Study Guide

Brooklyn: A Novel Rose's Clothes

By Colm Tóibín

Rose's Clothes

Although Eilis sees Rose's clothes as beautiful and glamorous at first, that vision changes greatly after Rose's death.

At first, Rose's clothes represent all the glitz and glamour that young Eilis associates with her big sister. Rose is one classy lady—she plays golf like a fiend, parties like a rock star, and breaks hearts like Taylor Swift—which naturally means that she also sports some top-notch duds. Before she moves to America, Eilis would give anything to have clothes as nice as Rose's.

That all changes after Rose's death. By this time, Eilis has been in the States for almost two years, which is an experience that changes her greatly.
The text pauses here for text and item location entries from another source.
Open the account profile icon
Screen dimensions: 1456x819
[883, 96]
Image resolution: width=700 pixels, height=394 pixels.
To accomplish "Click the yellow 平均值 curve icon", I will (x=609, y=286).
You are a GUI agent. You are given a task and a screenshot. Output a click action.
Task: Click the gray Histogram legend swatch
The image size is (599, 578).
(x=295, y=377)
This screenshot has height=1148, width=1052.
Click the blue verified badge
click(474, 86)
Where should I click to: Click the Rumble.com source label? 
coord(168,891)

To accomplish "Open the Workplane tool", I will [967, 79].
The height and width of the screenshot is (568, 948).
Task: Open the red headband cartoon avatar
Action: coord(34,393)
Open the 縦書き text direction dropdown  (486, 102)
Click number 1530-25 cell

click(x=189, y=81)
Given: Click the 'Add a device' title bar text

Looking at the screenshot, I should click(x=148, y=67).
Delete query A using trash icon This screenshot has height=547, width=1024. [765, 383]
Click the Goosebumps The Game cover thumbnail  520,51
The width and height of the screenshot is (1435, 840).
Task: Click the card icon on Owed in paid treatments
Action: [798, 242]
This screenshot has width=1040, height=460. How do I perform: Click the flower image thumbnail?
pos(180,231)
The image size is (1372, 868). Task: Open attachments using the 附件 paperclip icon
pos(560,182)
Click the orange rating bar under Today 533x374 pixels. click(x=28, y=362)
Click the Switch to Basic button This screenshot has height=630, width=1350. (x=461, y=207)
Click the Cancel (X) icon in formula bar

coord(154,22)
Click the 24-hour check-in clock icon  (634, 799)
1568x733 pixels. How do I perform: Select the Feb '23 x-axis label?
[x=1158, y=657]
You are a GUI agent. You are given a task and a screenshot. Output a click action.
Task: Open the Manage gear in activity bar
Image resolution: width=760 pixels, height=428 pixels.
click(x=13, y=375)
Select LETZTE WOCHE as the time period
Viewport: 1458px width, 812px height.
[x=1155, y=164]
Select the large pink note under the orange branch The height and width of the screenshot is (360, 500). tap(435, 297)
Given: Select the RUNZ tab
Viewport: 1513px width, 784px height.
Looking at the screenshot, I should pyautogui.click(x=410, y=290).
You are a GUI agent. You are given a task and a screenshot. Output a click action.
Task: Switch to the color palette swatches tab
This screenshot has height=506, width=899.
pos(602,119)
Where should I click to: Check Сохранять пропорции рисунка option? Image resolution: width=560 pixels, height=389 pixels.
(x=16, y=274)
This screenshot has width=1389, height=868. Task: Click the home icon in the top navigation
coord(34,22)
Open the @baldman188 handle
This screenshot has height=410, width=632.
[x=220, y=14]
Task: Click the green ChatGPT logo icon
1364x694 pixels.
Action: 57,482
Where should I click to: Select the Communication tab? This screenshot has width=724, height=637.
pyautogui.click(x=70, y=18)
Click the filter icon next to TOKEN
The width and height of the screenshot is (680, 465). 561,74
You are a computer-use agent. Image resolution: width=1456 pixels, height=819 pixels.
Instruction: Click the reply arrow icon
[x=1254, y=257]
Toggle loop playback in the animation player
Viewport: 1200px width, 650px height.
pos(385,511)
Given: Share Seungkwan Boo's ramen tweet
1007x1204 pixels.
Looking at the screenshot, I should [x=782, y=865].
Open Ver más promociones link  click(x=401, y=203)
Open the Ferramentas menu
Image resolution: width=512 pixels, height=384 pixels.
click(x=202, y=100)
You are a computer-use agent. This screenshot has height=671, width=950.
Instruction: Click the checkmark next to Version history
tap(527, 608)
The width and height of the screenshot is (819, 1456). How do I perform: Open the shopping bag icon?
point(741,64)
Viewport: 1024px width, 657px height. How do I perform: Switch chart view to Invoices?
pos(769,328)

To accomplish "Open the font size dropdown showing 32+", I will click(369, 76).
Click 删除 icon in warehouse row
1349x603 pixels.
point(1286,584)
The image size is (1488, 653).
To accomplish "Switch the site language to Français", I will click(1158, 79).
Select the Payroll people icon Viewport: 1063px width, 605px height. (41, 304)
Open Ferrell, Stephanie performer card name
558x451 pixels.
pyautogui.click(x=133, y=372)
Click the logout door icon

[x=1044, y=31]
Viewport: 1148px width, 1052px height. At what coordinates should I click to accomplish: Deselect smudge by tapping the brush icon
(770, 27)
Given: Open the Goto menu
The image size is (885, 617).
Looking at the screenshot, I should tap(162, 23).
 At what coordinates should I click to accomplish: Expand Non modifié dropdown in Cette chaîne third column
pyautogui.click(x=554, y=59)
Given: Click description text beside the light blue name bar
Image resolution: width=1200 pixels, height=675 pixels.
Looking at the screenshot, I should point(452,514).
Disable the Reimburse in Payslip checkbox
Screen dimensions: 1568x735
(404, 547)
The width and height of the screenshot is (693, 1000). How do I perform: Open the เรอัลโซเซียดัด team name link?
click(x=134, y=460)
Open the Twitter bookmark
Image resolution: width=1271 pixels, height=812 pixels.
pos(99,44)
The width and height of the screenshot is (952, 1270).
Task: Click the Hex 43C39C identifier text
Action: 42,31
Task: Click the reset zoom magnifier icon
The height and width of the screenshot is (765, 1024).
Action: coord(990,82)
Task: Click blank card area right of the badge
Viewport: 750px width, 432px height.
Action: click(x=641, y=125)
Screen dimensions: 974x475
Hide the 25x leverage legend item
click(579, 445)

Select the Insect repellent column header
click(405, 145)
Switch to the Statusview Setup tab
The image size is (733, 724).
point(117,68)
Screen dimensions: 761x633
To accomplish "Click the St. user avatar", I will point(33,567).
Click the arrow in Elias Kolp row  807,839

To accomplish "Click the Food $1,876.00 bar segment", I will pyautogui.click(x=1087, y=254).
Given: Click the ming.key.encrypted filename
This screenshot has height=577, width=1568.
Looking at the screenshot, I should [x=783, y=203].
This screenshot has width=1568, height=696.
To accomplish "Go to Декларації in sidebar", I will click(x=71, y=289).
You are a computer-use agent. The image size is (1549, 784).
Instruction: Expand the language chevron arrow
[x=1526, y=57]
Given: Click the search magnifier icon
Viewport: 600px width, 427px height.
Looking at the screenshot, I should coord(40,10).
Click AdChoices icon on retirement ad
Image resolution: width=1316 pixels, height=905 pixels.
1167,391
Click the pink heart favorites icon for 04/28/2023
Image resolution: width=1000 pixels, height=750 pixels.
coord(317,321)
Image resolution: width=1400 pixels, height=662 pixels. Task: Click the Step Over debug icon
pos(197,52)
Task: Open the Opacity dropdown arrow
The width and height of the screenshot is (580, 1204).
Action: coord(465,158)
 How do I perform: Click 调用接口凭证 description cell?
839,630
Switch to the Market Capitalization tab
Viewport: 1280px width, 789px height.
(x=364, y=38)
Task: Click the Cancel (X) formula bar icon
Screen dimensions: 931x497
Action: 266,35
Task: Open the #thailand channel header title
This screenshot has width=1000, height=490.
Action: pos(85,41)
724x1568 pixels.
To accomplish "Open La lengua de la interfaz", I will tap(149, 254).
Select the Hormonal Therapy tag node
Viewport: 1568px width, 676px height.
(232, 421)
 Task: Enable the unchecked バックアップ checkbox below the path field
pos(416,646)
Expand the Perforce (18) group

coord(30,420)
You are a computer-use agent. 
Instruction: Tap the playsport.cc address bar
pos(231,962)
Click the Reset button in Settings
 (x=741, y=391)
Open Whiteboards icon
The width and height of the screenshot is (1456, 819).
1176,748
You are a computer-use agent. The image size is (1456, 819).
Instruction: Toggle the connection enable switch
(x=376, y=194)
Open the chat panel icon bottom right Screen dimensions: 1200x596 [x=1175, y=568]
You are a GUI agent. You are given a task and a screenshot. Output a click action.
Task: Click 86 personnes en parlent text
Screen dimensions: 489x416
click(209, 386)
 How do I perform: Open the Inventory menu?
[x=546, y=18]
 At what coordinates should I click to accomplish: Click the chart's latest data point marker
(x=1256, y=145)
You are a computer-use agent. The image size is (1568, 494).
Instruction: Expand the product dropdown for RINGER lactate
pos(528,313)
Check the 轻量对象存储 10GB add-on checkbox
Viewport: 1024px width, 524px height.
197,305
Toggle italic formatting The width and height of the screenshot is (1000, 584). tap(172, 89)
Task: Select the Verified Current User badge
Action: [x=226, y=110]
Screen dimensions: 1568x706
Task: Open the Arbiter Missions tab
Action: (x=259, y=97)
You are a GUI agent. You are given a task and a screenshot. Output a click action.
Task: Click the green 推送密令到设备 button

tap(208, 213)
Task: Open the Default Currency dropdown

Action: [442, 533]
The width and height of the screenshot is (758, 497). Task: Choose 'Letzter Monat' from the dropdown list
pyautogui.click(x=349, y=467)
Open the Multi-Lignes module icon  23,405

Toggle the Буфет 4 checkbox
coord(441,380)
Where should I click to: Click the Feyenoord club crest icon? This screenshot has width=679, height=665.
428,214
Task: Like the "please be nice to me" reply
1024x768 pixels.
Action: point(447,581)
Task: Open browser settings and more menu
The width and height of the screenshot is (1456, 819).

In more literal terms, however, it also means that she now has some amazing clothes—clothes even more amazing than those of her big sister. Still, Eilis' mom tries to make her to wear Rose's clothes, but Eilis refuses because it makes her feel like "Rose's ghost, being fed and spoken to in the same way at the same time by her mother" (4.102). In a way, it's almost like Mrs. Lacey is trying to transform Eilis into Rose.

But Eilis isn't down with that—she's worked really hard to get comfortable in her own skin and isn't going to let anyone take that away from her, even her mother.